Shortfall Undertakings As Financial Debt Through China Development Bank V Doha Bank And Other Judicial Precedents
- IJLLR Journal
- 14 hours ago
- 1 min read
Rishil Gotur Mahareddy, Jindal Global Law School
ABSTRACT
This paper explores the legal characterization of shortfall undertakings as "financial debt" under Section 5(8)(i) of the Insolvency and Bankruptcy Code, 2016 (IBC). It addresses a key issue in corporate insolvency law— whether undertakings by third parties, often stronger group entities or parent companies, to compensate for loan repayment deficiencies, qualify as financial debt. Drawing from jurisprudence, especially China Development Bank v. Doha Bank QPSC, the paper underscores a purposive interpretation by courts, prioritizing the substance of contractual obligations over their form or nomenclature.
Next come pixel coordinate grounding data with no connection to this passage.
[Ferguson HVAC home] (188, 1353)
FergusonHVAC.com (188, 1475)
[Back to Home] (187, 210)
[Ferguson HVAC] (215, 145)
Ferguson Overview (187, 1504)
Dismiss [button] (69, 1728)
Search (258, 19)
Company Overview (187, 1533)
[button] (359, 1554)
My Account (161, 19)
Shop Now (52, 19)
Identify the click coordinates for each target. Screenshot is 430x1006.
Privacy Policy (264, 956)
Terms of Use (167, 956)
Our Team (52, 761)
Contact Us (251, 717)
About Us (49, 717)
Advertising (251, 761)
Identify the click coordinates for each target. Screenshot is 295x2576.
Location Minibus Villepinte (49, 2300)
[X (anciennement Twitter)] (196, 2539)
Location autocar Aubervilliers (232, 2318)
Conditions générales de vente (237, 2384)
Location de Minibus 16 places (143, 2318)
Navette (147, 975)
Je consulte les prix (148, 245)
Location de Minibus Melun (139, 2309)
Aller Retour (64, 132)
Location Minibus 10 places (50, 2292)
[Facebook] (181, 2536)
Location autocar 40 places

The analysis demonstrates that courts have consistently recognized that such undertakings, though not styled as formal guarantees, effectively meet the statutory requirements by assuming a clear obligation to discharge another’s debt upon default.
The paper delves into significant judgments including Phoenix ARC Pvt. Ltd. v. Ketulbhai Patel and IL&FS Infrastructure Debt Fund v. McLeod Russel, to highlight how courts distinguish mere security arrangements from enforceable guarantees. It evaluates the evolving standards for financial creditor status and emphasizes the necessity of time-value-of-money consideration, as affirmed in Anuj Jain v. Axis Bank and Phoenix ARC v. Spade Financial Services.
Ultimately, this study shows that Indian courts have reinforced a pragmatic, intention-driven approach to identifying financial liabilities, ensuring that genuine creditor rights are not thwarted by contractual technicalities. These developments have significant implications for structuring third-party security and repayment clauses, particularly in infrastructure and PPP projects.